A sobrevivência a 5 anos foi de 6,5 %, o que é concordante com a literatura disponível em que a sobrevivência em doentes com ACPD operados surge, por norma, como inferior a 10%. Para a análise de sobrevivência, é essencial referir não só a inclusão de tumores classificados como borderline como a exclusão de doentes com perda de seguimento, o que poderia alterar o valor da sobrevivência.(22) A sobrevivência foi significativamente diferente entre os dois grupos do estudo, tendo o grupo com margens negativas uma sobrevivência média 16,4 meses superior ao grupo com margens positivas. Este resultado, apesar de alguma controvérsia que envolve o assunto,(15) vem reforçar os dados revelados por vários estudos que demonstram que as margens cirúrgicas positivas são um importante indicador de mau prognóstico.(26,27,28,29)
Ainda assim, e como o principal objetivo deste estudo se prende com a avaliação de marcadores prognósticos pré- operatórios, as variáveis estudadas foram também avaliadas pela sua influência na sobrevivência dos doentes, sendo este o endpoint final mais importante na avaliação prognóstica.
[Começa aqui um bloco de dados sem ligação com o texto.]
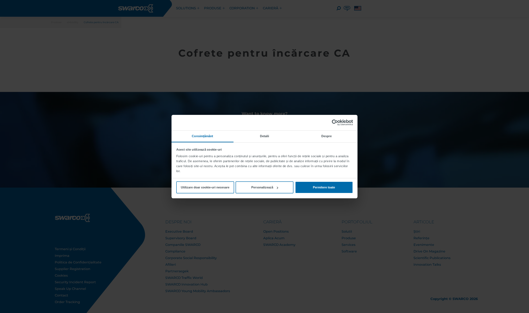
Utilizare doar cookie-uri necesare (205, 187)
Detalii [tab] (264, 136)
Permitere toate (324, 187)
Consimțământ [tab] (202, 136)
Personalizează (262, 187)
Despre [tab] (326, 136)
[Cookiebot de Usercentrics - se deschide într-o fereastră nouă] (335, 122)
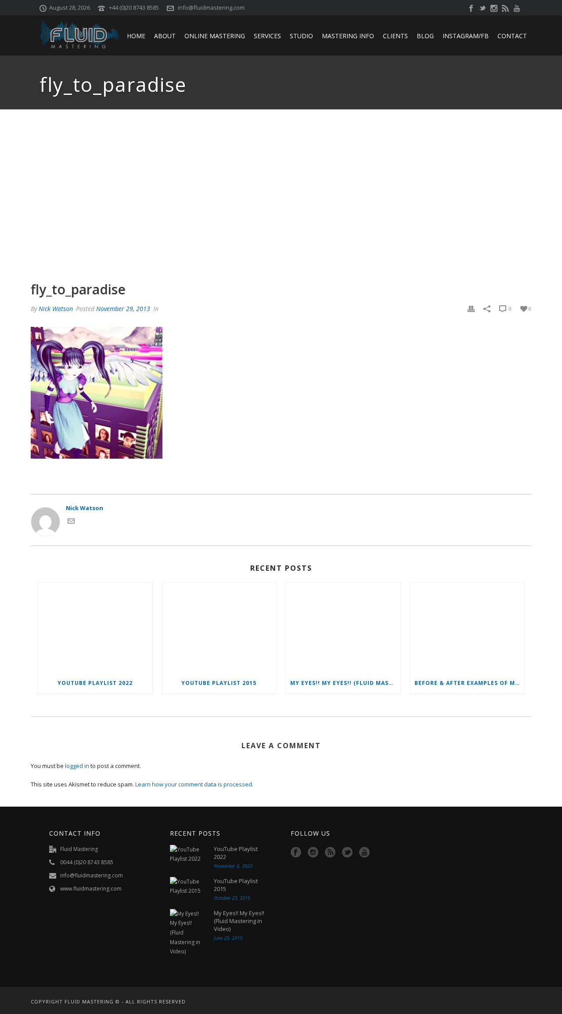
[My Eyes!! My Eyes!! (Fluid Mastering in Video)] (343, 628)
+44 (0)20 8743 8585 (134, 7)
Atualmente, grande parte dos marcadores prognósticos, nestes doentes, incluem apenas os achados pós-operatórios, quer cirúrgicos quer anatomopatológicos.(24)
Na regressão de Cox, concluiu-se que a presença de sinais sugestivos de invasão perineural extra-pancreática na TC é um preditor de menor sobrevivência, corroborando estudos prévios.(6,25) Quanto à densidade tumoral, um tumor com maior valor de densidade prediz uma maior sobrevivência, atestando resultados verificados noutros estudos relativamente a tumores isodensos, justificados com a biologia menos agressiva desses tumores.(24)
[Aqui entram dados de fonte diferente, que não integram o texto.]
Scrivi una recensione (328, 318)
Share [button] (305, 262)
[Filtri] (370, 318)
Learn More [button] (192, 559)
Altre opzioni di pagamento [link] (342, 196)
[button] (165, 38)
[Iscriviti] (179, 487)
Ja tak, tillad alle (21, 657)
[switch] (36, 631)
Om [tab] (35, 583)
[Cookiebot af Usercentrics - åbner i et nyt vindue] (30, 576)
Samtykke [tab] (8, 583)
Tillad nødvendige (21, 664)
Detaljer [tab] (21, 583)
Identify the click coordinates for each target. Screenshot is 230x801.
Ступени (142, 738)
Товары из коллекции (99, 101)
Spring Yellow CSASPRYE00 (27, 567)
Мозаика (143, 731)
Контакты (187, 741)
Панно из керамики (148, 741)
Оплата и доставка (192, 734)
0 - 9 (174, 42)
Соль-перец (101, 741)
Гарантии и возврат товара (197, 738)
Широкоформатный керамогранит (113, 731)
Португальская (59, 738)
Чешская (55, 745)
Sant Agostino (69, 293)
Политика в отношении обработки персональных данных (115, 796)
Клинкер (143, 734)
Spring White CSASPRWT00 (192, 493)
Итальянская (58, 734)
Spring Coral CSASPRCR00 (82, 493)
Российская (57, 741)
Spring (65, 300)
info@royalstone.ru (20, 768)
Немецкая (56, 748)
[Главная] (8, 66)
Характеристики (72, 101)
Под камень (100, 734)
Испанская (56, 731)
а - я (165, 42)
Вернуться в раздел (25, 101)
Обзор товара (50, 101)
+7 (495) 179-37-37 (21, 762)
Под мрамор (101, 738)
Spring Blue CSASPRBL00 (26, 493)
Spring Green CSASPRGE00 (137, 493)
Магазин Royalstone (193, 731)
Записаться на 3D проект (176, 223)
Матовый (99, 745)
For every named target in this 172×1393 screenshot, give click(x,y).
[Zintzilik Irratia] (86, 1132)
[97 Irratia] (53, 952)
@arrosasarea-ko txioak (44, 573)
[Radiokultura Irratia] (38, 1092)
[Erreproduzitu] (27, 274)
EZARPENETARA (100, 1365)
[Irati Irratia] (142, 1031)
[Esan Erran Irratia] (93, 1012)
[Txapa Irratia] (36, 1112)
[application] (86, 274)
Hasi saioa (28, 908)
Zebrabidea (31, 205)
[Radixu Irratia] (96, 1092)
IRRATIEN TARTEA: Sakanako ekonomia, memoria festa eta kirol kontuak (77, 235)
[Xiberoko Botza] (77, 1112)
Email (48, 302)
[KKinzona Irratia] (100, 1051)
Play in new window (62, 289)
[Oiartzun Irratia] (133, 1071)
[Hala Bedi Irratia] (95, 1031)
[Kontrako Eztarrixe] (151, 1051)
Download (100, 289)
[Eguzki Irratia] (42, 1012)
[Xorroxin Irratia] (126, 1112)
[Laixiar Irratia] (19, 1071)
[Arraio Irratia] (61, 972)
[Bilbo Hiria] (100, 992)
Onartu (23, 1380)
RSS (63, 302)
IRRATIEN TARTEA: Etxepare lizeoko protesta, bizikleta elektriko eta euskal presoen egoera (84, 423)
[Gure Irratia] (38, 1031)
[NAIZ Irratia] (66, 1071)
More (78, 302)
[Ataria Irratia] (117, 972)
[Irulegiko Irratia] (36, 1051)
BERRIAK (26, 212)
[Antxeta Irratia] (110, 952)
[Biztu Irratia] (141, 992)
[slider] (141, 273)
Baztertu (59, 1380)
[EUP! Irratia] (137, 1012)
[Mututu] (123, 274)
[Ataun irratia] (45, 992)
Este estudo apresenta, contudo, um conjunto de limitações. Por um lado, inclui um baixo número de doentes, que se distribuem por diferentes estadios e diferentes localizações dentro do pâncreas. Mas, por outro, foram estudados doentes de um período relativamente longo e de um centro com volume significativo de cirurgia hepato-bilio-pancréatica.
O estudo é retrospetivo, o que constitui também uma dificuldade limitando a recolha de algumas variáveis importantes. Contudo, esta limitação foi contornada pelo facto de vários parâmetros imagiológicos terem sido recolhidos após revisão das imagens e com recurso a um relatório imagiológico estruturado. Outra limitação a ter em conta é o facto de não ter sido avaliada a variabilidade intra e inter-observador para as variáveis imagiológicas, o que poderá ser particularmente relevante considerando a variabilidade encontrada na avaliação da ressecabilidade por diferentes radiologistas.(16)
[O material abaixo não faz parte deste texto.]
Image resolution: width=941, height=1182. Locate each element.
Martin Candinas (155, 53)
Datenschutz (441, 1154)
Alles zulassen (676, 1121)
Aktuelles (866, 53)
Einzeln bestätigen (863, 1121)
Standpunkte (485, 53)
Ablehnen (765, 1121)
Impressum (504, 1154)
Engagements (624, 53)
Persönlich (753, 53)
De salientar ainda o facto de não terem sido contempladas as terapêuticas adjuvantes neste estudo, que também poderão ter influenciado a sobrevivência dos doentes.
Conclusão
A TC pré-operatória tem um papel estabelecido na decisão de ressecabilidade dos doentes com adenocarcinoma pancreático. É também uma ferramenta útil na identificação de doentes com neoplasia potencialmente curável com pior prognóstico após a cirurgia, permitindo reconhecer doentes com maior probabilidade de obter margens cirúrgicas positivas e menor sobrevivência. Considerando o uso crescente da terapêutica neoadjuvante neste contexto, a TC pode assumir um papel essencial na identificação dos doentes que beneficiem desta estratégia terapêutica.
Este estudo demonstra que os sinais de contacto vascular são particularmente importantes na previsão das margens cirúrgicas e que alguns dados imagiológicos recentemente explorados, como os sinais sugestivos de invasão perineural extra-pancreática ou o valor de densidade tumoral, podem ser cruciais para prever a sobrevivência dos doentes. Deste modo, torna-se cada vez mais premente uma descrição detalhada da TC pré-operatória. Para além da avaliação da ressecabilidade da lesão, é pertinente considerar a inclusão de outros dados relevantes nos relatórios estruturados, ainda que estes careçam de maior validação prospetiva que deverá ser posta em curso.